Dataset records Block Start
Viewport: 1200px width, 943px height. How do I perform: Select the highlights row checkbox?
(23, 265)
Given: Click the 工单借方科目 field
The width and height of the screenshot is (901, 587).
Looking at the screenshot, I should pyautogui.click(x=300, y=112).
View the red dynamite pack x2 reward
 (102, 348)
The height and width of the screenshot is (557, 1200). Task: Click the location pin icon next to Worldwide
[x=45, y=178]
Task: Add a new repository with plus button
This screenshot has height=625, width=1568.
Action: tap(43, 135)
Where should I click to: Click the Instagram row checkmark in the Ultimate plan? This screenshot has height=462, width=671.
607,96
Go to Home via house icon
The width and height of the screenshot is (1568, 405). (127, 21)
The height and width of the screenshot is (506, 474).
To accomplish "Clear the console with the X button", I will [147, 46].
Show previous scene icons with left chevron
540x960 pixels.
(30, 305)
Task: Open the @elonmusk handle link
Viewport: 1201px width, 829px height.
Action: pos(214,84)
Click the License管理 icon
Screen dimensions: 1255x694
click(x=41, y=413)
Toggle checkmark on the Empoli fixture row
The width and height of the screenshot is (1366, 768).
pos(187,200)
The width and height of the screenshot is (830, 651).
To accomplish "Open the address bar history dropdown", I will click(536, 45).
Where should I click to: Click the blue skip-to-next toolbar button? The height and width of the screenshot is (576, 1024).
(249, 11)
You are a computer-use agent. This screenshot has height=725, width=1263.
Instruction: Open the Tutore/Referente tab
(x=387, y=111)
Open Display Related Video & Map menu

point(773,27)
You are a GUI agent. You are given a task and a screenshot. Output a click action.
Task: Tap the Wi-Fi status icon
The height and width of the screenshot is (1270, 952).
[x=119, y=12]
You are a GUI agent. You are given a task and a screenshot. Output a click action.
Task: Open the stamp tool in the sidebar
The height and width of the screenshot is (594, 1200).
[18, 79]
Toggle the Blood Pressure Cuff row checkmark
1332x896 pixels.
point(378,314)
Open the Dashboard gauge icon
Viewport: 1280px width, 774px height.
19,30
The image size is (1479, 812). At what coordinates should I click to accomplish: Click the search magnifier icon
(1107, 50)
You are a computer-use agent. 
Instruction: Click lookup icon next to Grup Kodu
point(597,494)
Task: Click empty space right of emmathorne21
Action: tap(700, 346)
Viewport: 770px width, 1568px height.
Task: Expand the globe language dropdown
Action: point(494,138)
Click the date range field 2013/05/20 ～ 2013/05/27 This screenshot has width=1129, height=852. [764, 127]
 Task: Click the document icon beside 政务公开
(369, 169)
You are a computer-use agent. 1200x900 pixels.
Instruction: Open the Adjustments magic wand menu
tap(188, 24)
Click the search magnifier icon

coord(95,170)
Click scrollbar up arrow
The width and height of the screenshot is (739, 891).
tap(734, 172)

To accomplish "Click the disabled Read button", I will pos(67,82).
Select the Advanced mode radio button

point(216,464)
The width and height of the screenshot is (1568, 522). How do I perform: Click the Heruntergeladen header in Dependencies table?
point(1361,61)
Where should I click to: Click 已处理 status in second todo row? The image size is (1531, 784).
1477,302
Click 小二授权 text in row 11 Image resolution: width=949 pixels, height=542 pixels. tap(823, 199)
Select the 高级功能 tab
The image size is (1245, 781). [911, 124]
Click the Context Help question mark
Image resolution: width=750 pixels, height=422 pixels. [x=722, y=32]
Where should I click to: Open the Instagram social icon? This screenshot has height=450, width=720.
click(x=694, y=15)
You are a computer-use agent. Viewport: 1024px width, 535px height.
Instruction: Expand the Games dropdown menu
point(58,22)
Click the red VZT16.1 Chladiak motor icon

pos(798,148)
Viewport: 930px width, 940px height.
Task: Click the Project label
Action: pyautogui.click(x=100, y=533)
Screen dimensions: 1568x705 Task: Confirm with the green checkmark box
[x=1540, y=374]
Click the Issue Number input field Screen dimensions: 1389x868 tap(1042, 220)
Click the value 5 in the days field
Dataset records Block End
To do
Would you please print every record exactly as written?

Task solution
Viewport: 1200px width, 943px height. How do I perform: Select the highlights row checkbox?
(23, 265)
Given: Click the 工单借方科目 field
The width and height of the screenshot is (901, 587).
Looking at the screenshot, I should pyautogui.click(x=300, y=112).
View the red dynamite pack x2 reward
 (102, 348)
The height and width of the screenshot is (557, 1200). Task: Click the location pin icon next to Worldwide
[x=45, y=178]
Task: Add a new repository with plus button
This screenshot has height=625, width=1568.
Action: tap(43, 135)
Where should I click to: Click the Instagram row checkmark in the Ultimate plan? This screenshot has height=462, width=671.
607,96
Go to Home via house icon
The width and height of the screenshot is (1568, 405). (127, 21)
The height and width of the screenshot is (506, 474).
To accomplish "Clear the console with the X button", I will [147, 46].
Show previous scene icons with left chevron
540x960 pixels.
(30, 305)
Task: Open the @elonmusk handle link
Viewport: 1201px width, 829px height.
Action: pos(214,84)
Click the License管理 icon
Screen dimensions: 1255x694
click(x=41, y=413)
Toggle checkmark on the Empoli fixture row
The width and height of the screenshot is (1366, 768).
pos(187,200)
The width and height of the screenshot is (830, 651).
To accomplish "Open the address bar history dropdown", I will click(536, 45).
Where should I click to: Click the blue skip-to-next toolbar button? The height and width of the screenshot is (576, 1024).
(249, 11)
You are a computer-use agent. This screenshot has height=725, width=1263.
Instruction: Open the Tutore/Referente tab
(x=387, y=111)
Open Display Related Video & Map menu

point(773,27)
You are a GUI agent. You are given a task and a screenshot. Output a click action.
Task: Tap the Wi-Fi status icon
The height and width of the screenshot is (1270, 952).
[x=119, y=12]
You are a GUI agent. You are given a task and a screenshot. Output a click action.
Task: Open the stamp tool in the sidebar
The height and width of the screenshot is (594, 1200).
[18, 79]
Toggle the Blood Pressure Cuff row checkmark
1332x896 pixels.
point(378,314)
Open the Dashboard gauge icon
Viewport: 1280px width, 774px height.
19,30
The image size is (1479, 812). At what coordinates should I click to accomplish: Click the search magnifier icon
(1107, 50)
You are a computer-use agent. 
Instruction: Click lookup icon next to Grup Kodu
point(597,494)
Task: Click empty space right of emmathorne21
Action: tap(700, 346)
Viewport: 770px width, 1568px height.
Task: Expand the globe language dropdown
Action: point(494,138)
Click the date range field 2013/05/20 ～ 2013/05/27 This screenshot has width=1129, height=852. [764, 127]
 Task: Click the document icon beside 政务公开
(369, 169)
You are a computer-use agent. 1200x900 pixels.
Instruction: Open the Adjustments magic wand menu
tap(188, 24)
Click the search magnifier icon

coord(95,170)
Click scrollbar up arrow
The width and height of the screenshot is (739, 891).
tap(734, 172)

To accomplish "Click the disabled Read button", I will pos(67,82).
Select the Advanced mode radio button

point(216,464)
The width and height of the screenshot is (1568, 522). How do I perform: Click the Heruntergeladen header in Dependencies table?
point(1361,61)
Where should I click to: Click 已处理 status in second todo row? The image size is (1531, 784).
1477,302
Click 小二授权 text in row 11 Image resolution: width=949 pixels, height=542 pixels. tap(823, 199)
Select the 高级功能 tab
The image size is (1245, 781). [911, 124]
Click the Context Help question mark
Image resolution: width=750 pixels, height=422 pixels. [x=722, y=32]
Where should I click to: Open the Instagram social icon? This screenshot has height=450, width=720.
click(x=694, y=15)
You are a computer-use agent. Viewport: 1024px width, 535px height.
Instruction: Expand the Games dropdown menu
point(58,22)
Click the red VZT16.1 Chladiak motor icon

pos(798,148)
Viewport: 930px width, 940px height.
Task: Click the Project label
Action: pyautogui.click(x=100, y=533)
Screen dimensions: 1568x705 Task: Confirm with the green checkmark box
[x=1540, y=374]
Click the Issue Number input field Screen dimensions: 1389x868 tap(1042, 220)
Click the value 5 in the days field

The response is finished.